**Problem details**
Print the records again, matching each line exactly.

━━━ Task input

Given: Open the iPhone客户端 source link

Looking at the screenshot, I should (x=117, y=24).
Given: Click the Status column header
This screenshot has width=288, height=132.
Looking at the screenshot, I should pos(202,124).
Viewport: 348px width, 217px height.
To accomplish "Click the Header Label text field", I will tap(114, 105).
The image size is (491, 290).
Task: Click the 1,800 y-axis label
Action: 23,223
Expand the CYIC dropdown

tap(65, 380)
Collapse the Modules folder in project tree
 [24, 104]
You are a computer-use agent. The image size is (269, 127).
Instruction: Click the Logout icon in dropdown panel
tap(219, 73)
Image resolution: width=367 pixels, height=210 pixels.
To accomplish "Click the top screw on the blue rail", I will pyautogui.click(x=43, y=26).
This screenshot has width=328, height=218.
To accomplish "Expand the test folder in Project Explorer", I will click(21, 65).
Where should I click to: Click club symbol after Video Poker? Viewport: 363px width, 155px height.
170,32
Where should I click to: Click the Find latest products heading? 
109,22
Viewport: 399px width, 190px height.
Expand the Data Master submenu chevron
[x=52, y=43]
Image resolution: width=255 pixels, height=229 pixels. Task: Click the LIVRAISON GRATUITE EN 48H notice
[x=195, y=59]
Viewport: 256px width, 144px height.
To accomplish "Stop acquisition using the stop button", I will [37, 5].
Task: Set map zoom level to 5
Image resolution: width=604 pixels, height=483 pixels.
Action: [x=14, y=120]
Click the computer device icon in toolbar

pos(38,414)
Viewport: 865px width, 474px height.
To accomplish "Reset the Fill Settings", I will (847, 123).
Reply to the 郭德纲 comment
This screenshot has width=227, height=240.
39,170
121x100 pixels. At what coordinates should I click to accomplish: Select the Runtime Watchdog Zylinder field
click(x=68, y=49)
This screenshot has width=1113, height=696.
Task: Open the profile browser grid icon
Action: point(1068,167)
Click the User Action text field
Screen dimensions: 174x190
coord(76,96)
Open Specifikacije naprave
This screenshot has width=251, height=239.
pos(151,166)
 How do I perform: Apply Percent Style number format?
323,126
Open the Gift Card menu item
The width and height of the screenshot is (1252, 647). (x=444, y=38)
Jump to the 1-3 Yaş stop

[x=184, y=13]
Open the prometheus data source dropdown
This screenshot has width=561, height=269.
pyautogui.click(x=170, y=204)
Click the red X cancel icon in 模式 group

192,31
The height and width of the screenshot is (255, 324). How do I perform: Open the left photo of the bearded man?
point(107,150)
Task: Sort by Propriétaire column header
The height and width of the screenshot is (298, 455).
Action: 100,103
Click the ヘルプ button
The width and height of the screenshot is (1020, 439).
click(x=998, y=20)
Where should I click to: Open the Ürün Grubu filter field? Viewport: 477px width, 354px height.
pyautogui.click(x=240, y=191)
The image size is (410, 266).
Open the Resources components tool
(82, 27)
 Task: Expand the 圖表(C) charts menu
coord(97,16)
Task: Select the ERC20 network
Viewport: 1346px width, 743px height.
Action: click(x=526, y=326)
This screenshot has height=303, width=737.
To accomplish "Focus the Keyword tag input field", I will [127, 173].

━━━━━━

**Expected answer**
Given: Open the iPhone客户端 source link

Looking at the screenshot, I should (x=117, y=24).
Given: Click the Status column header
This screenshot has width=288, height=132.
Looking at the screenshot, I should pos(202,124).
Viewport: 348px width, 217px height.
To accomplish "Click the Header Label text field", I will tap(114, 105).
The image size is (491, 290).
Task: Click the 1,800 y-axis label
Action: 23,223
Expand the CYIC dropdown

tap(65, 380)
Collapse the Modules folder in project tree
 [24, 104]
You are a computer-use agent. The image size is (269, 127).
Instruction: Click the Logout icon in dropdown panel
tap(219, 73)
Image resolution: width=367 pixels, height=210 pixels.
To accomplish "Click the top screw on the blue rail", I will pyautogui.click(x=43, y=26).
This screenshot has width=328, height=218.
To accomplish "Expand the test folder in Project Explorer", I will click(21, 65).
Where should I click to: Click club symbol after Video Poker? Viewport: 363px width, 155px height.
170,32
Where should I click to: Click the Find latest products heading? 
109,22
Viewport: 399px width, 190px height.
Expand the Data Master submenu chevron
[x=52, y=43]
Image resolution: width=255 pixels, height=229 pixels. Task: Click the LIVRAISON GRATUITE EN 48H notice
[x=195, y=59]
Viewport: 256px width, 144px height.
To accomplish "Stop acquisition using the stop button", I will [37, 5].
Task: Set map zoom level to 5
Image resolution: width=604 pixels, height=483 pixels.
Action: [x=14, y=120]
Click the computer device icon in toolbar

pos(38,414)
Viewport: 865px width, 474px height.
To accomplish "Reset the Fill Settings", I will (847, 123).
Reply to the 郭德纲 comment
This screenshot has width=227, height=240.
39,170
121x100 pixels. At what coordinates should I click to accomplish: Select the Runtime Watchdog Zylinder field
click(x=68, y=49)
This screenshot has width=1113, height=696.
Task: Open the profile browser grid icon
Action: point(1068,167)
Click the User Action text field
Screen dimensions: 174x190
coord(76,96)
Open Specifikacije naprave
This screenshot has width=251, height=239.
pos(151,166)
 How do I perform: Apply Percent Style number format?
323,126
Open the Gift Card menu item
The width and height of the screenshot is (1252, 647). (x=444, y=38)
Jump to the 1-3 Yaş stop

[x=184, y=13]
Open the prometheus data source dropdown
This screenshot has width=561, height=269.
pyautogui.click(x=170, y=204)
Click the red X cancel icon in 模式 group

192,31
The height and width of the screenshot is (255, 324). How do I perform: Open the left photo of the bearded man?
point(107,150)
Task: Sort by Propriétaire column header
The height and width of the screenshot is (298, 455).
Action: 100,103
Click the ヘルプ button
The width and height of the screenshot is (1020, 439).
click(x=998, y=20)
Where should I click to: Open the Ürün Grubu filter field? Viewport: 477px width, 354px height.
pyautogui.click(x=240, y=191)
The image size is (410, 266).
Open the Resources components tool
(82, 27)
 Task: Expand the 圖表(C) charts menu
coord(97,16)
Task: Select the ERC20 network
Viewport: 1346px width, 743px height.
Action: click(x=526, y=326)
This screenshot has height=303, width=737.
To accomplish "Focus the Keyword tag input field", I will [127, 173].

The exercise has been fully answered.